A Previdência vai começar a pagar os benefícios por incapacidade que estão em análise

| ACidadeON/Ribeirao

Hilário Bochhi, advogado e empreendedor social (Foto: Divulgação)

Quem está pedindo um benefício na Previdência sabe da dificuldade para começar a receber. Quando o benefício é de aposentadoria por tempo de contribuição, por idade, especial ou do professor, o prazo de 45 dias nem sempre é cumprido. Quase nunca. Quando se trata de um benefício por incapacidade, por exemplo, aposentadoria por invalidez auxílio doença ou auxílio acidente tem aquelas perícias (uma atrás da outra). E aí a demora é maior.

Quando o trabalhador pede uma aposentadoria ele vai acompanhando tudo pelo site do INSS. Fica na expectativa de a Previdência decidir logo o processo dele. E todas as vezes que vai ver se teve novidade está lá a mensagem: EM ANÁLISE. Em análise. Em análise.

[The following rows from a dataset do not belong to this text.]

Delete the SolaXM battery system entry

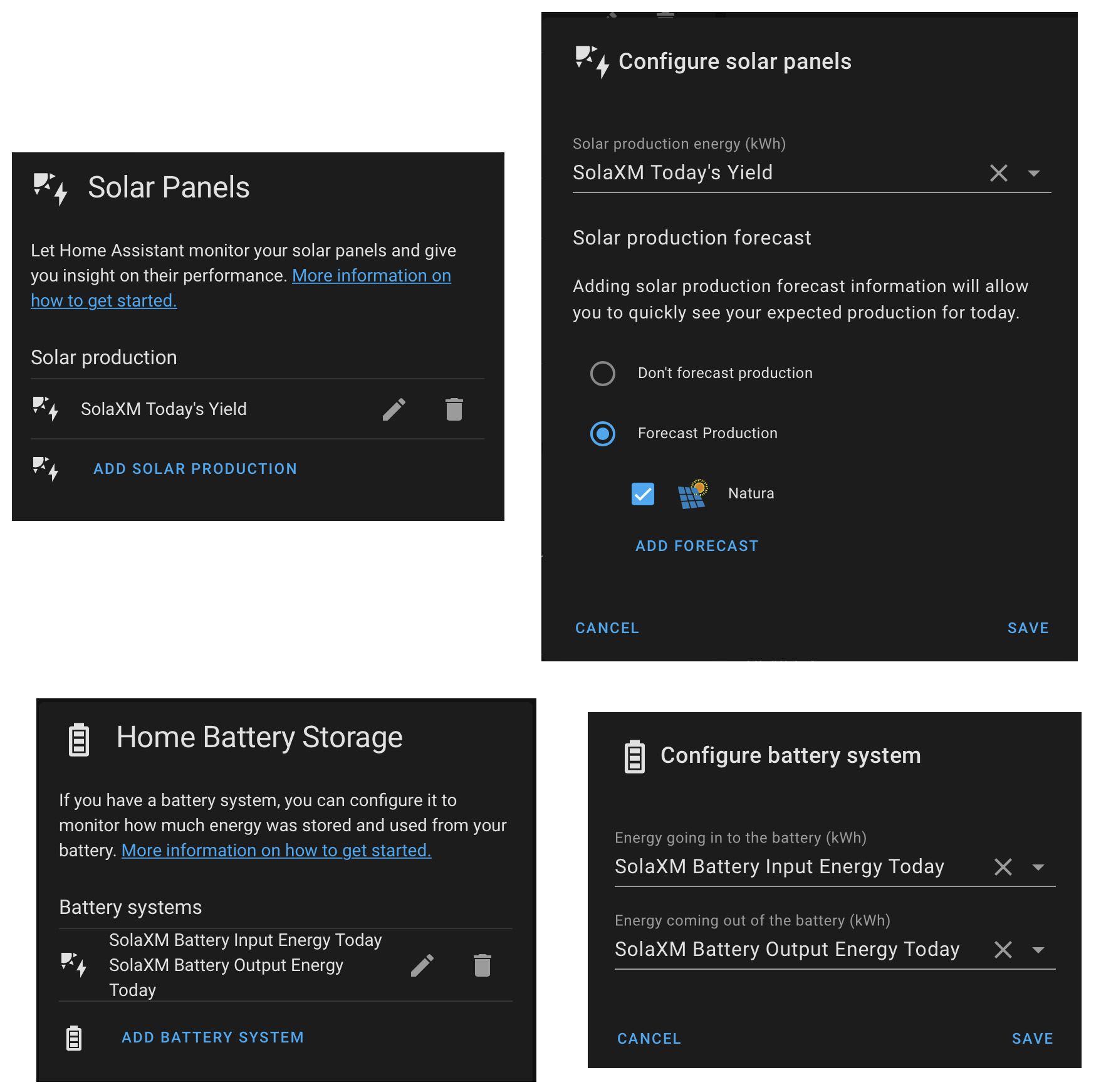(x=483, y=965)
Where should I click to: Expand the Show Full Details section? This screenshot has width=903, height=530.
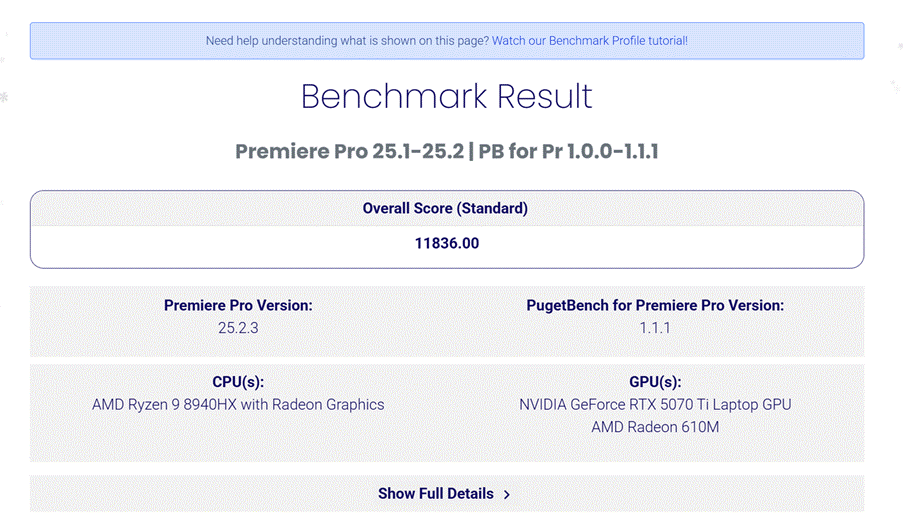pyautogui.click(x=436, y=494)

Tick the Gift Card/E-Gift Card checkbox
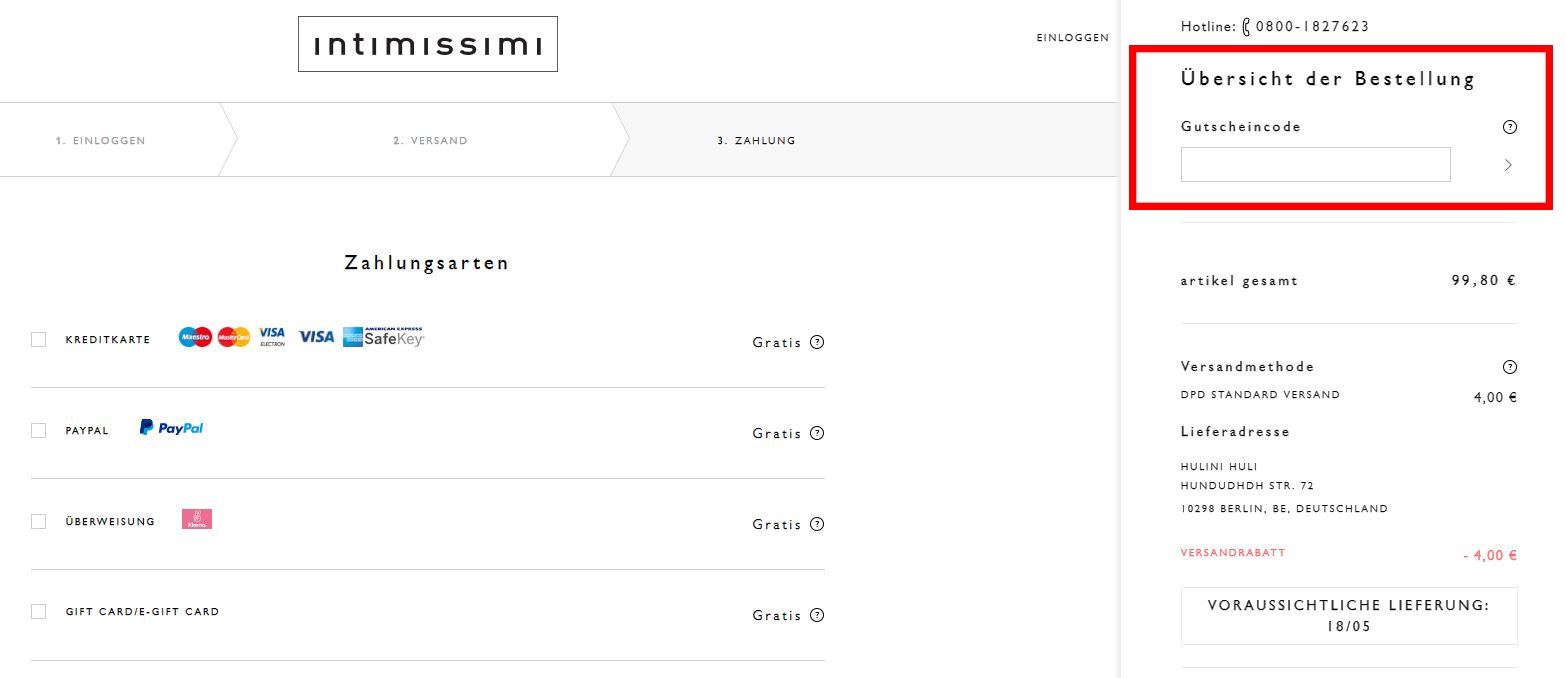point(39,611)
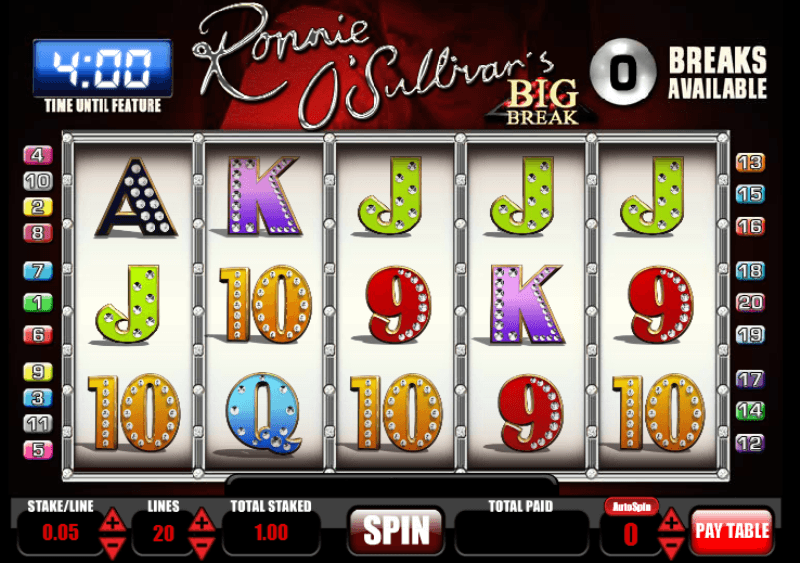Screen dimensions: 800x563
Task: Click the 0 breaks available ball
Action: pos(622,71)
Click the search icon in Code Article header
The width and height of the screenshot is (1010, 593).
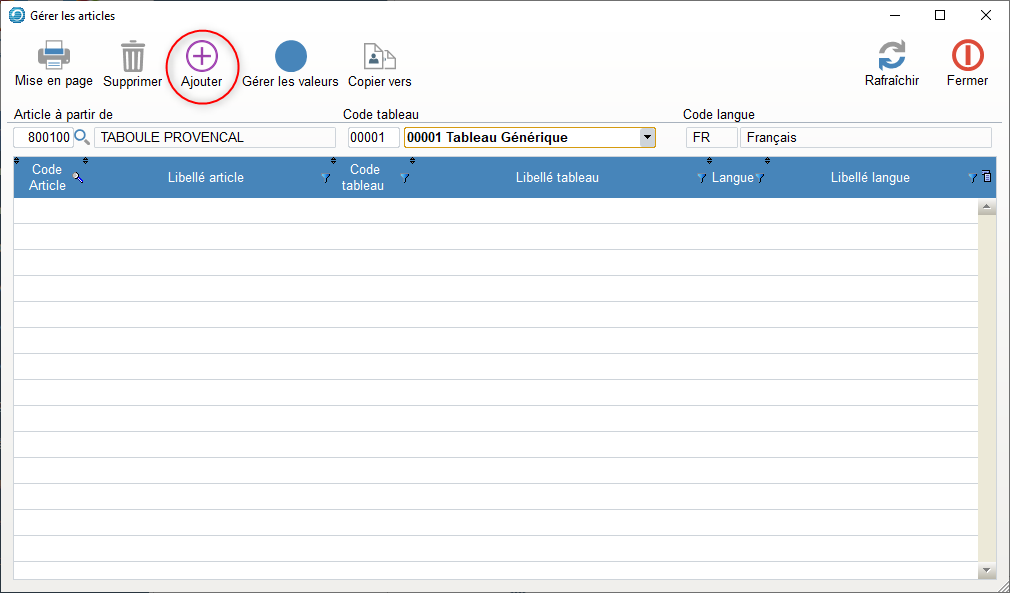coord(78,177)
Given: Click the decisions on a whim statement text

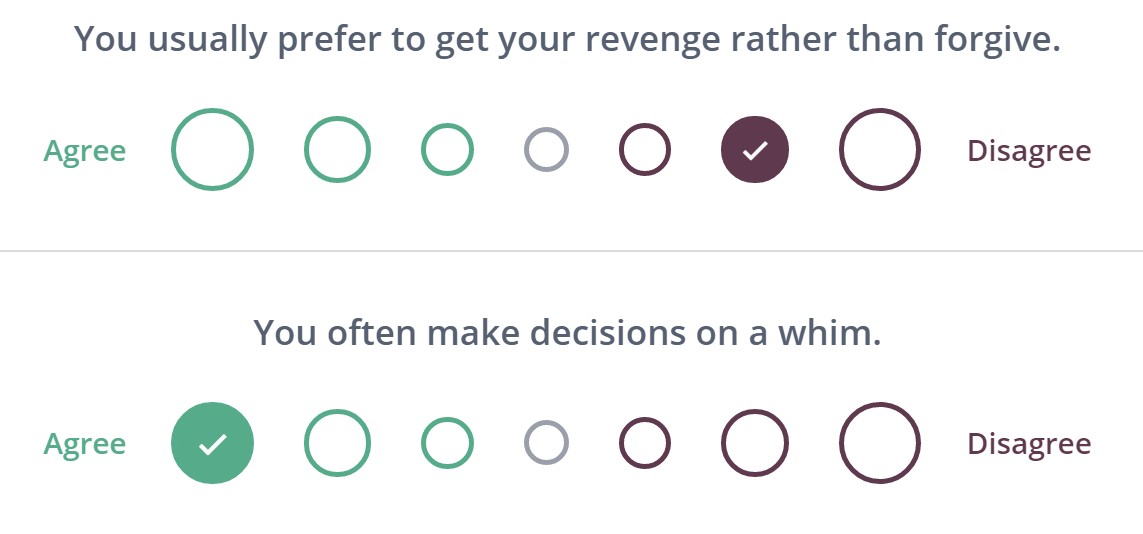Looking at the screenshot, I should point(567,332).
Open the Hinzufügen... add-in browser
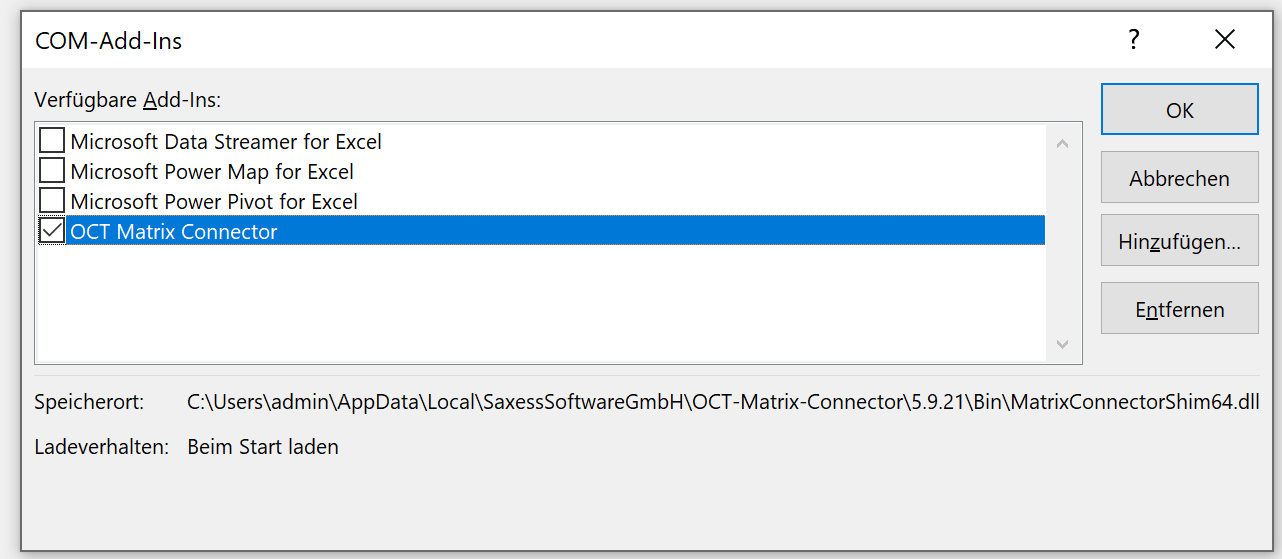This screenshot has height=559, width=1282. (x=1179, y=241)
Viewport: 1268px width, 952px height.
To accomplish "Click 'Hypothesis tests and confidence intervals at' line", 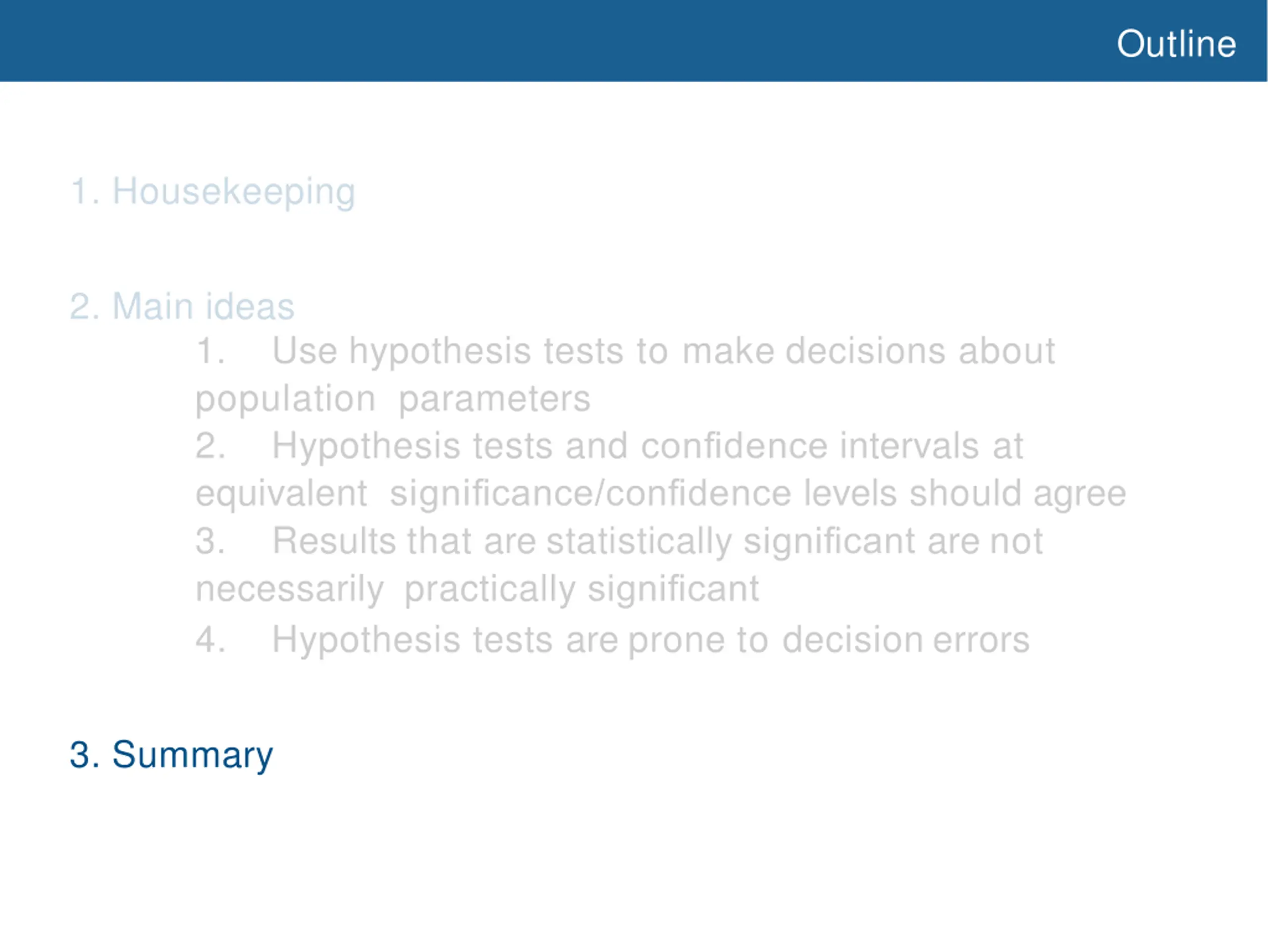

O INSS tem o prazo de 45 dias para analisar o processo e quando isso não acontece, o trabalhador tem que tomar uma providência.

Não tem que ficar esperando a vida toda. Às vezes, vale a pena pedir para um Juiz mandar o INSS analisar. Este é um direito do segurado.

Agora, o INSS colocou no site dele que vai começar a pagar os benefícios por incapacidade que estão em análise. Daqueles que no período da pandemia o INSS antecipou um salário mínimo e agora tem que pagar a diferença para quem tinha direito de receber mais. Isso já está sendo feito. Mas atenção! Se a doença ou a lesão que gerou o afastamento tiver alguma relação com o trabalho, o trabalhador tem mais direitos. Então a complementação pode ser feita errada. Aí o segurado terá que fazer um pedido de complementação do pagamento.

Eu preparei um site (clique aqui), para saber quais são os seus direitos antes, durante e depois de ter pedido o afastamento do trabalho. Visite, siga as perguntas e certamente vai ter uma resposta que te agrade. Acesse: www.vouteajudar.com.br. É gratuito!

Voltando às explicações: Se o segurado pedir a caracterização do nexo causal, que é comprovar que a doença tem relação com o trabalho, para receber o benefício integral, a bomba pode estourar na mão da empresa:

- Aumento do FAP - Fator Acidentário de Prevenção
- Dívida com o FGTS no período de afastamento
- Estabilidade aumentada de um mês para um ano.

Para quem está pedindo um dos benefícios programáveis: aposentadoria por tempo de contribuição, idade ou especial, inclusive do professor, a análise é mais complicada. Principalmente quando envolve Pessoa com Deficiência, que precisa fazer perícia com o médico e o assistente social ou tempo especial que precisa de uma avaliação técnica do tempo especial, se ele é ou não insalubre, perigoso ou penoso.

O INSS criou uma fila nacional para analisar os processos. Demora mesmo. A recomendação é registrar uma reclamação na Ouvidoria que está no site do INSS. Se depois de ter sido feita esta reclamação, ainda assim o pedido não for analisado, é hora de tomar alguma providência judicial.

Caso o INSS pague o benefício e o segurado receba parcelas atrasadas, tem que verificar se foi tudo calculado direitinho. O prazo para pedir revisão é de dez anos.